» PROBLEM DESCRIPTION: Leave out all pictures. Extract exactly the lines from the one containing "The image size is (946, 740)." through the end of the data.

Dataset entries

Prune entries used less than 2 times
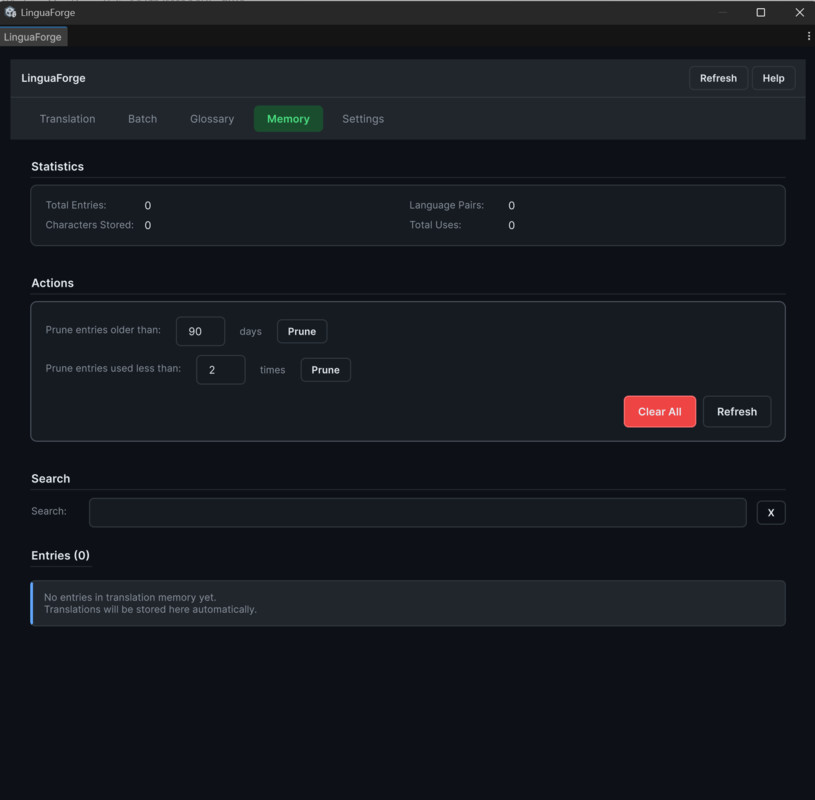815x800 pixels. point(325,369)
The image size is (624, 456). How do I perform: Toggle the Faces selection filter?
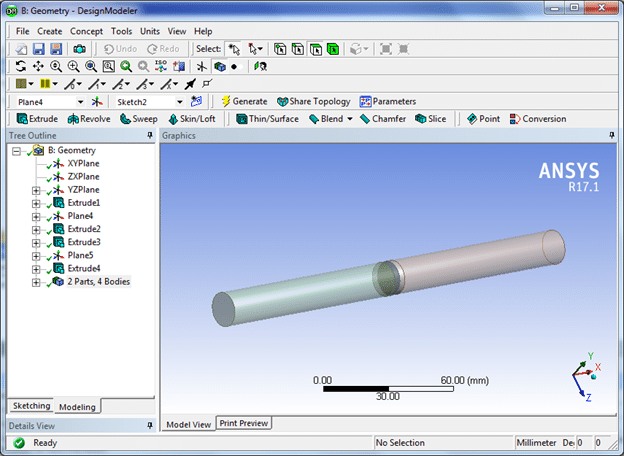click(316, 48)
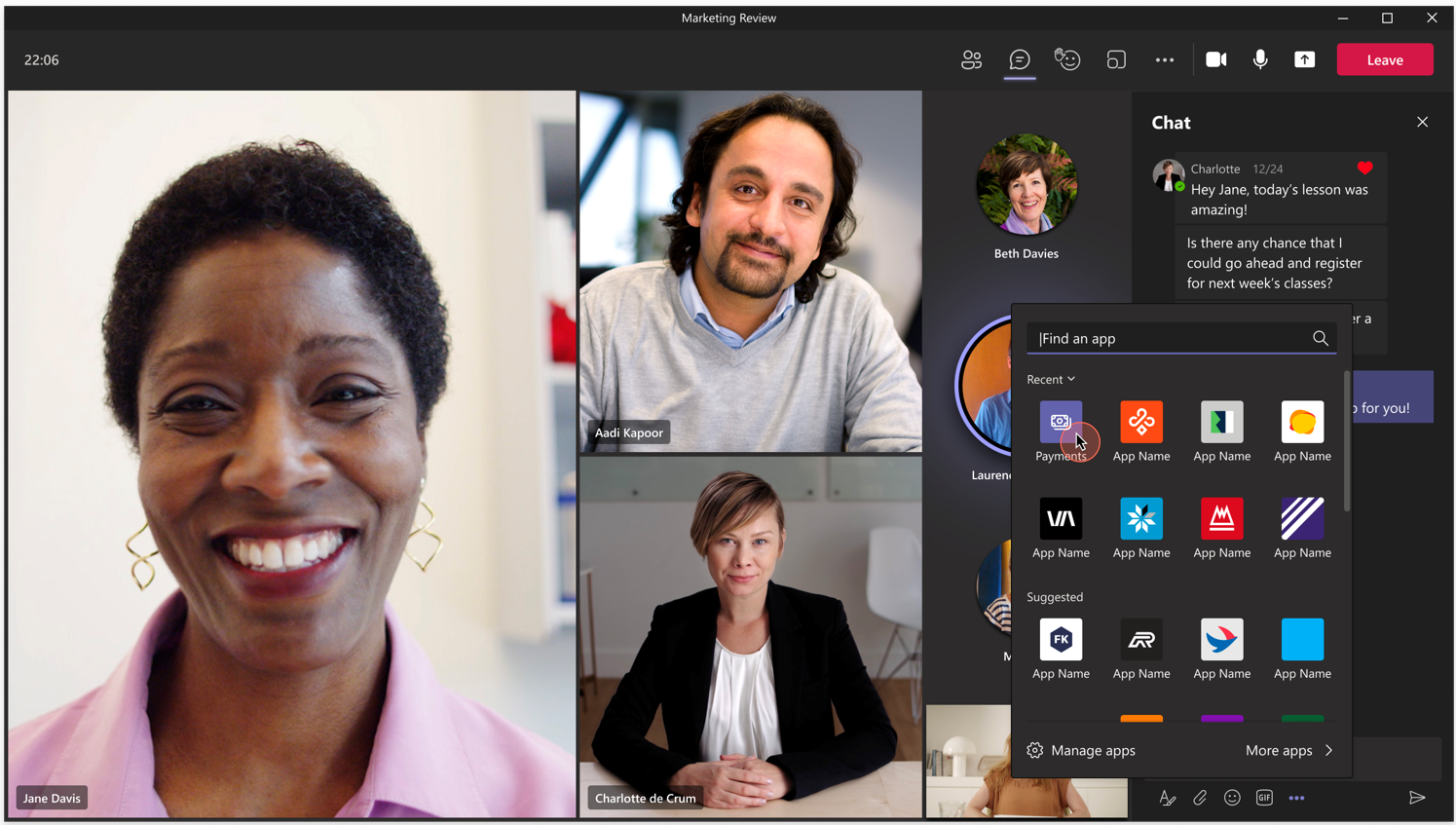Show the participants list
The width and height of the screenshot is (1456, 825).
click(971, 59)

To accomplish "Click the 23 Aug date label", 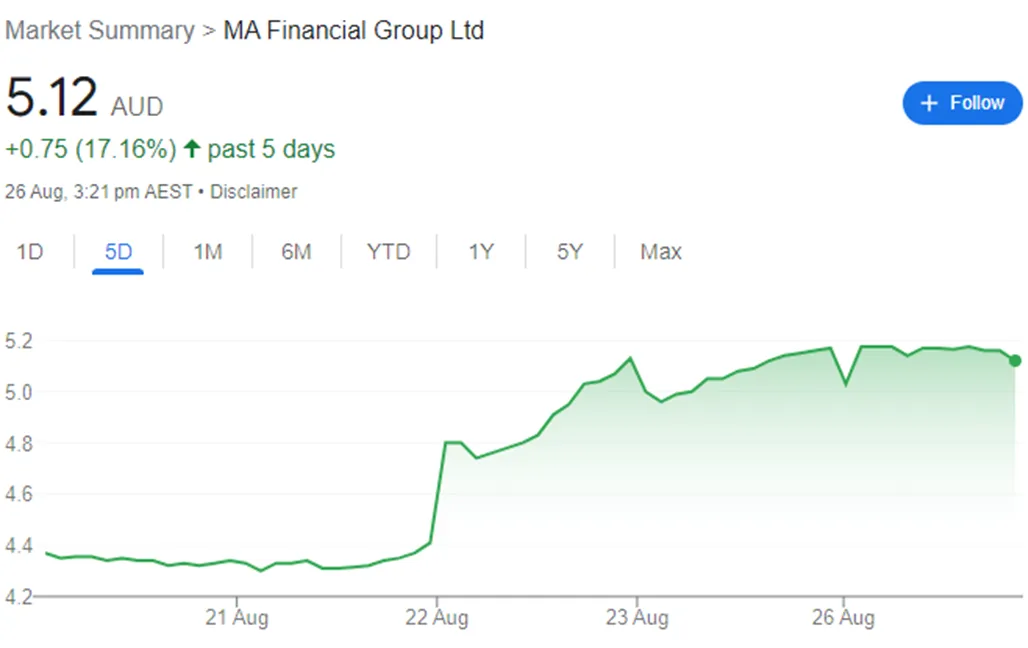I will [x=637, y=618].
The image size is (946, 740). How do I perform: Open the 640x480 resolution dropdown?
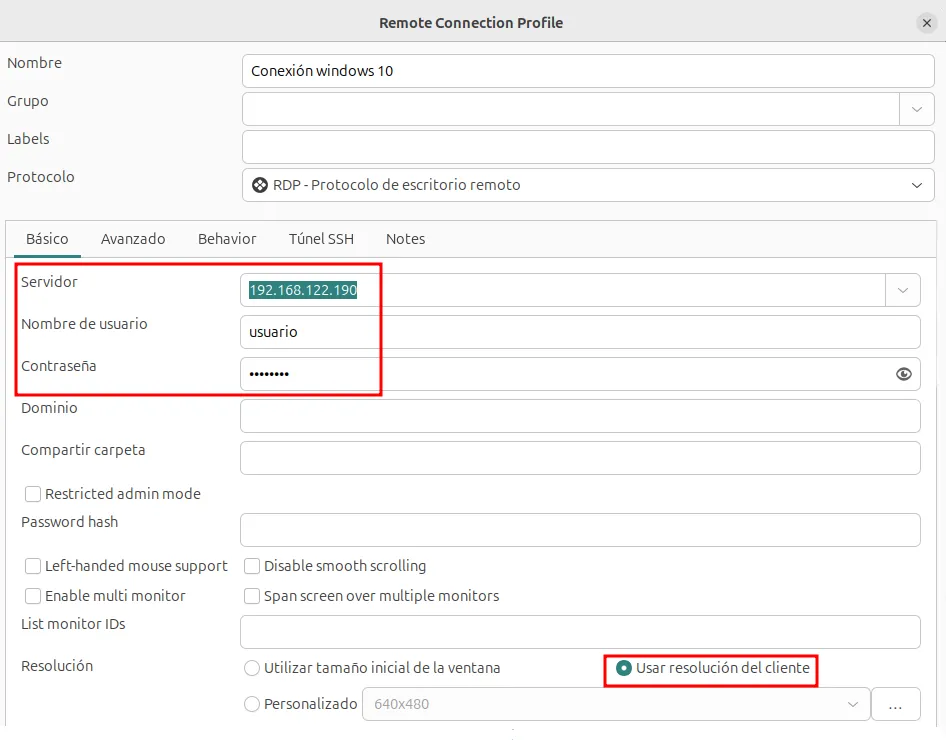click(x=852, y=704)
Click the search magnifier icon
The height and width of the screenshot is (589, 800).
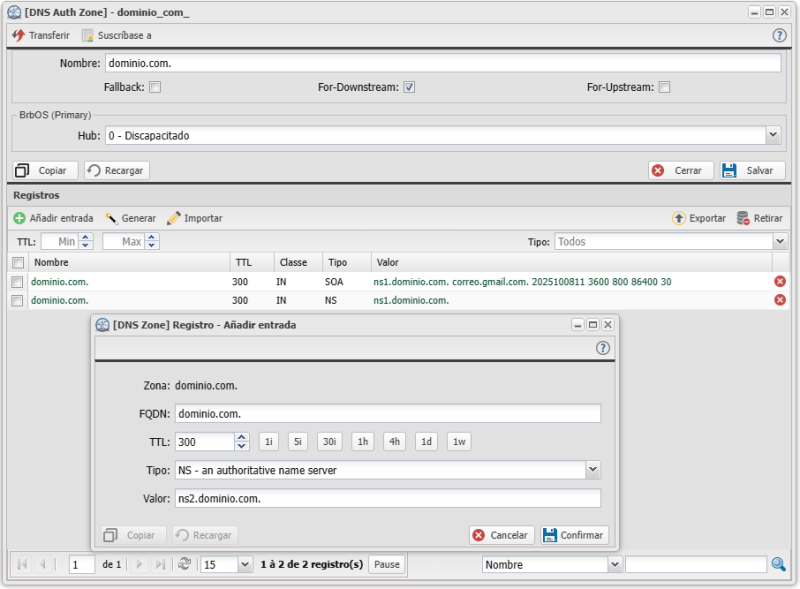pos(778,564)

» SOLUTION:
The image size is (946, 740). How do I perform: Open the 640x480 resolution dropdown?
click(x=852, y=704)
Click the search magnifier icon
The height and width of the screenshot is (589, 800).
pos(778,564)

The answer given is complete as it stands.